5. Die Verbindung zur Welt: Jünger als Gesandte
Ein Jünger wird niemals aus der Welt herausgerufen, ohne auch zurück in sie gesandt zu werden.
„Wie mich der Vater gesandt hat, so sende ich euch.“ (Johannes 20,21)
Die Hand, die uns erhebt:
- Zeigt auch nach außen
- Entlässt uns auch in die Verantwortung
Jünger leben in Spannung:
- Nicht von der Welt
- Und doch zutiefst für die Welt
Dazu gehört:
- Zeugnis ablegen (Apostelgeschichte 1,8)
- Ein sichtbar anderes Leben führen (Matthäus 5,13–16)
- Das Mitgefühl Christi für die Seelen weitergeben (Matthäus 9,36)
Ein Jünger misst Erfolg nicht nur an persönlicher Heiligkeit, sondern an der Treue zur Mission Christi.

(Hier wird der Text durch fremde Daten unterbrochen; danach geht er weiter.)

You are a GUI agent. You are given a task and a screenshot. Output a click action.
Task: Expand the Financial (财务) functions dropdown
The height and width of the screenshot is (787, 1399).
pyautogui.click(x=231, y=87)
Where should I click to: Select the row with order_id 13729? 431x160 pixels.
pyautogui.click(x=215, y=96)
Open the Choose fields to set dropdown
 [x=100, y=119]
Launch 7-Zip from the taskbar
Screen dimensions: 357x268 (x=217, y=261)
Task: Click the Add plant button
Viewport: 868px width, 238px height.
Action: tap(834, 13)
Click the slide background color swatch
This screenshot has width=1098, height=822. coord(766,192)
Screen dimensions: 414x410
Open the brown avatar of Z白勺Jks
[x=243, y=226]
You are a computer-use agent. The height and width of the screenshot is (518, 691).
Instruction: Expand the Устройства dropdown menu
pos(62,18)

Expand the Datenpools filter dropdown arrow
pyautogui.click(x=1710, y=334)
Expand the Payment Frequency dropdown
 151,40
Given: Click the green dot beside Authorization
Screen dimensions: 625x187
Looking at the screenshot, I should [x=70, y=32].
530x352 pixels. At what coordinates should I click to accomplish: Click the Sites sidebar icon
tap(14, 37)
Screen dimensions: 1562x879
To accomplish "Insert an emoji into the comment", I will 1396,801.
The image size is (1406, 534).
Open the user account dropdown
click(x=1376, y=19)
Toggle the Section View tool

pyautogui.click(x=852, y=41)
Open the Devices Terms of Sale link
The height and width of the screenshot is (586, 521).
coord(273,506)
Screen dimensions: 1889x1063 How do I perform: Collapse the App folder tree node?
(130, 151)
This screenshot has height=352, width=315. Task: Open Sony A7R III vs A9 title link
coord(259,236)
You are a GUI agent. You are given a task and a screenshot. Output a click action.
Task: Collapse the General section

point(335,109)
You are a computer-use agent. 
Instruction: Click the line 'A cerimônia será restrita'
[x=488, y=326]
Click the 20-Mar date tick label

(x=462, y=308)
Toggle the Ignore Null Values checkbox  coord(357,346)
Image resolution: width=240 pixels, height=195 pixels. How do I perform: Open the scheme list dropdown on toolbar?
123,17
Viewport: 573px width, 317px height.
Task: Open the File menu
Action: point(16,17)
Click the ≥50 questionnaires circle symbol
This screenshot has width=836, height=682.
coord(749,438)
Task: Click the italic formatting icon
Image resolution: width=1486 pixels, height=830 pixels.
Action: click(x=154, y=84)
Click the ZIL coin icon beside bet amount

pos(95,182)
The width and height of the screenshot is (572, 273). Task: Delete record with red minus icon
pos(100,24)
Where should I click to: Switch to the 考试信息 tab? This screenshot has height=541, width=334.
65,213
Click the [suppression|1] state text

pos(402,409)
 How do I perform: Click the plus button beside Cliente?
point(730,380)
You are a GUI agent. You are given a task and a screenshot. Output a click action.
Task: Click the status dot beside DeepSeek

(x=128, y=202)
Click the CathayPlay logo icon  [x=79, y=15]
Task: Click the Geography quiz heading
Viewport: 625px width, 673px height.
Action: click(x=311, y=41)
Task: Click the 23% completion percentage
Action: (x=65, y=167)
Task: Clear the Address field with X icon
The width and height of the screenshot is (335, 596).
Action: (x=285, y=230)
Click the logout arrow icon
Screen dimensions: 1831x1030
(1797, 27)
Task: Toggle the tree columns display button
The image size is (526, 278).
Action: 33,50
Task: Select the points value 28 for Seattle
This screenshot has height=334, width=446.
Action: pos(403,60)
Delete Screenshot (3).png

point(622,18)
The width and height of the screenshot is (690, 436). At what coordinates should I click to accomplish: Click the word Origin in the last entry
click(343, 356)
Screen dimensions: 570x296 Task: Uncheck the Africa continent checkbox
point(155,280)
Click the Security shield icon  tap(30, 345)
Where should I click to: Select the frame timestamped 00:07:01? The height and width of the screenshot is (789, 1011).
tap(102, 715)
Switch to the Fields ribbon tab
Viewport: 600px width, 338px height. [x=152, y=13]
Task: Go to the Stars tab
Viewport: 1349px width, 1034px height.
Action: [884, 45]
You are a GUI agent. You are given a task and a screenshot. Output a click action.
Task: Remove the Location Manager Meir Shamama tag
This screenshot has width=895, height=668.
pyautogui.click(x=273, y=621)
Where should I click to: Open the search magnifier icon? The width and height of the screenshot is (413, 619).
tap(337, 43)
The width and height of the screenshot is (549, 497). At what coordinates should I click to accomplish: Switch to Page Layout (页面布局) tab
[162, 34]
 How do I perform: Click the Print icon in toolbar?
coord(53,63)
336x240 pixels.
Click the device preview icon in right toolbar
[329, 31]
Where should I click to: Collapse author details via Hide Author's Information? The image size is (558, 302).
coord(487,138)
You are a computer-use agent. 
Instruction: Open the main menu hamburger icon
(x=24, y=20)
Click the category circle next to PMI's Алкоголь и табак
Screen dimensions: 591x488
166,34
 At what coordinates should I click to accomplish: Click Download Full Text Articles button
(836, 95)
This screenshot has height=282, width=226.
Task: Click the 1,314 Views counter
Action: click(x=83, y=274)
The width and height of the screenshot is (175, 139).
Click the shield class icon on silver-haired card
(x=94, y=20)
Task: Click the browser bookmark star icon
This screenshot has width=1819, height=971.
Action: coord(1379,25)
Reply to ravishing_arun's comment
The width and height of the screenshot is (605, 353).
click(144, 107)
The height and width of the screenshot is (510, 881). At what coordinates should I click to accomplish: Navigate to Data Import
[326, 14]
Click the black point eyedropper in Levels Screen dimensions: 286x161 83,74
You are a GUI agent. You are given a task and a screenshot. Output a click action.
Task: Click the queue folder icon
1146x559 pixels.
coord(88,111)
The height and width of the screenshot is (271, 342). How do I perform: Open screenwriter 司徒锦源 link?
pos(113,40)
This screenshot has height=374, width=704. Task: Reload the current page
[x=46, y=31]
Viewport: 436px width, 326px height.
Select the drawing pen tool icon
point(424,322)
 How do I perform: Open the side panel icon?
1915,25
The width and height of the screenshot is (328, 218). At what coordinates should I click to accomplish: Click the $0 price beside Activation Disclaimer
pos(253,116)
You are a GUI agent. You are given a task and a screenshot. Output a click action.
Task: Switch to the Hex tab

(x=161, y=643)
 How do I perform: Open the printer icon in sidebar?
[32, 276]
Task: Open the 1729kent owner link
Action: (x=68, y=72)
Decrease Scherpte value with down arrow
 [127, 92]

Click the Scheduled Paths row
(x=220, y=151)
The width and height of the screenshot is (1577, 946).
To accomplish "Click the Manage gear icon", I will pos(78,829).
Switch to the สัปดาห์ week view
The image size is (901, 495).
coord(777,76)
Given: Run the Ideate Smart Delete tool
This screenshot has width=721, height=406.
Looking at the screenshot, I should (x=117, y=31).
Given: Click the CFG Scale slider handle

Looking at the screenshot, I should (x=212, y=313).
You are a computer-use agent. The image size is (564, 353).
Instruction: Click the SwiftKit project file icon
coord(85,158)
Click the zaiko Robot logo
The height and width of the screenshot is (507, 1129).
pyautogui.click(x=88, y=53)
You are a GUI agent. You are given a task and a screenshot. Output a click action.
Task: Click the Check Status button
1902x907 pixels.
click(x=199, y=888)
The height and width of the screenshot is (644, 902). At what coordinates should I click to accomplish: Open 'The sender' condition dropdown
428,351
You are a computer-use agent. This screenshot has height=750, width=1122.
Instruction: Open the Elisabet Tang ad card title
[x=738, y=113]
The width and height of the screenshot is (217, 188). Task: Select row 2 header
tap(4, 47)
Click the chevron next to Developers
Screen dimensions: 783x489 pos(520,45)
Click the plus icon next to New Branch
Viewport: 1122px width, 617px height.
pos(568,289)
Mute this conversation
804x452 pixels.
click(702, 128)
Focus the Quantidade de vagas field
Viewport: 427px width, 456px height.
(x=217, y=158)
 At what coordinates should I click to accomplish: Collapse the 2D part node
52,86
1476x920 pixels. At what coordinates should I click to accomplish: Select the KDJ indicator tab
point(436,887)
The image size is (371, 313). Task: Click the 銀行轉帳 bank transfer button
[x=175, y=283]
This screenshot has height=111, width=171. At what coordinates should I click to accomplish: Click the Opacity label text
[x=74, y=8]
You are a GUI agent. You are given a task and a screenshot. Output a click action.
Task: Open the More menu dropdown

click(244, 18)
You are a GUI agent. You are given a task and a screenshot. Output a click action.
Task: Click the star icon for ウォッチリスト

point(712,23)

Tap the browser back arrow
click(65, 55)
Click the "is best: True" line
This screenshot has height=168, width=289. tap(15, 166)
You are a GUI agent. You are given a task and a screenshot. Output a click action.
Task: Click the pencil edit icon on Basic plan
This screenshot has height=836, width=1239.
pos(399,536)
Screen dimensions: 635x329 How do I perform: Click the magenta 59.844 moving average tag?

6. Die Hand halten – und selbst zur Hand werden
Jüngerschaft beginnt mit der Hand, die Christus uns entgegenstreckt.
Sie reift, wenn wir lernen, mit ihm zu gehen.
Sie erreicht ihre Vollendung, wenn wir für andere zu seinen Händen werden.
Ein Jünger ist:
- berufen
- verändert
- gesandt
und kontinuierlich geprägt von der Gegenwart, der Absicht und der Verheißung Christi.